**GIVEN TEXT:**
Average degree value

On the basis of the results of the Pajek calculations, we plotted the variation in the average degree value with shear distance, as shown in Figs. 13 (a) ~ (c). The figures show that the larger the vertical load is, the greater the average degree value for the same fractal dimension. As shear progresses, the average degree value of the network decreases. The decrease in the average degree value is particularly noticeable in the early stages of shearing. As shearing continues, the rate of decline slows, indicating that the particles are significantly reorganized during the initial shearing stage. As shearing progresses, the connections between particles gradually stabilize, and the average degree value remains stable in the later stages of shearing.

Fig. 13

Average degree value-Shear distance: (a) D = 2.3, (b) D = 2.5, (c) D = 2.8

Average clustering coefficient

We plotted the variation in the average clustering coefficient with shear distance, as shown in Figures 14 (a)~(c). For the same fractal dimension, the average clustering coefficient of the network system increases as the vertical load increases. The average clustering coefficient does not change significantly throughout the shearing process.

Fig. 14

Average clustering coefficient-Shear distance: (a) D = 2.3, (b) D = 2.5, (c) D = 2.8

Figure 15 shows the variation in the average clustering coefficient of accumulation bodies with fractal dimension in the large direct shear test. The high clustering coefficient at D = 2.5 indicates a densely interconnected particle network, which correlates with the peak shear strength observed, suggesting that denser particle connections improve stability. The clustering coefficient distribution with fractal dimensions was statistically analysed and fitted using a Gaussian distribution. The results, shown in Fig. 15, indicate a good fit, all of which conform to \(N(2.5,0.085_{{}}^{2} )\), and the following statistical equation is provided:

$$C_{C}^{{}} = C(k + (\frac{1}{{\sigma_{3}^{{}} \sqrt {2\pi } }}) \cdot e_{{}}^{{ - \frac{{(D - \mu )_{{}}^{2} }}{{2\sigma_{3}^{2} }}}} { )}$$

(6)

where \({C}_{c}\) is the clustering coefficient, C is an amplification factor related to the vertical load, \(C=0.0093+0.00001P\), P is the vertical load in kPa, k is the baseline value of the function, \(k=10\), \({\sigma }_{3}\)​ is the standard deviation, \({\sigma }_{3}=0.085\), D is the fractal dimension, and \(\mu\) is the mean value, \(\mu =2.5\). Comparing Eq. (5) and Eq. (6), we find that in the numerical simulation, the macroscopic parameter (shear strength) and the microscopic parameter (average clustering coefficient) both conform to a similar normal distribution, indicating that changes in the microscopic complex network parameters can explain changes in the macroscopic mechanical properties of the accumulation body.

Fig. 15

Average clustering coefficient-Fractal dimension with the results of normal distribution fitting under pressure 200 ~ 800 kPa.

Average path length

Figure 16 (a)~(c) shows the variation in the average path length with shear distance under different vertical loads. The figure reveals that the greater the vertical load is, the shorter the average path length for the same fractal dimension, which indicates a denser particle contact network and a stronger structure. Its trend with changing vertical load is opposite to that of the average clustering coefficient, which is consistent with the theory of complex networks, i.e., the more closely the network is connected, the larger the average clustering coefficient, and, correspondingly, the shorter the average path length.

**AVAILABLE DATA:**
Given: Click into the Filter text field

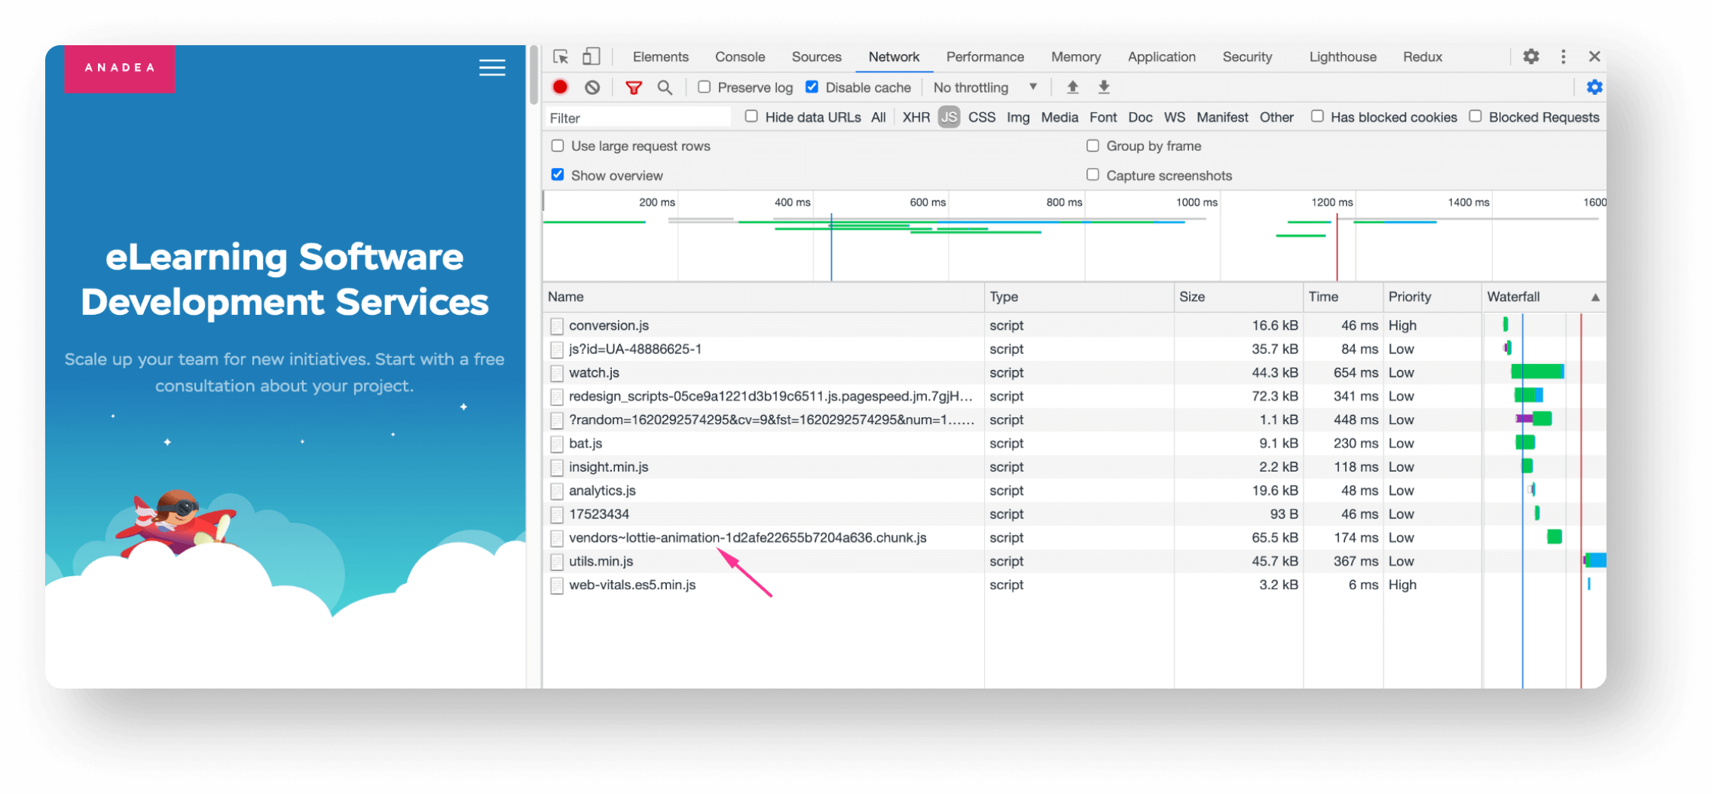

**WRITTEN REQUEST:** Write out the passage from the particle network text starting at "Figure 16 (a)~(c)" and ending at "average path length.".

**RESPONSE:**
Figure 16 (a)~(c) shows the variation in the average path length with shear distance under different vertical loads. The figure reveals that the greater the vertical load is, the shorter the average path length for the same fractal dimension, which indicates a denser particle contact network and a stronger structure. Its trend with changing vertical load is opposite to that of the average clustering coefficient, which is consistent with the theory of complex networks, i.e., the more closely the network is connected, the larger the average clustering coefficient, and, correspondingly, the shorter the average path length.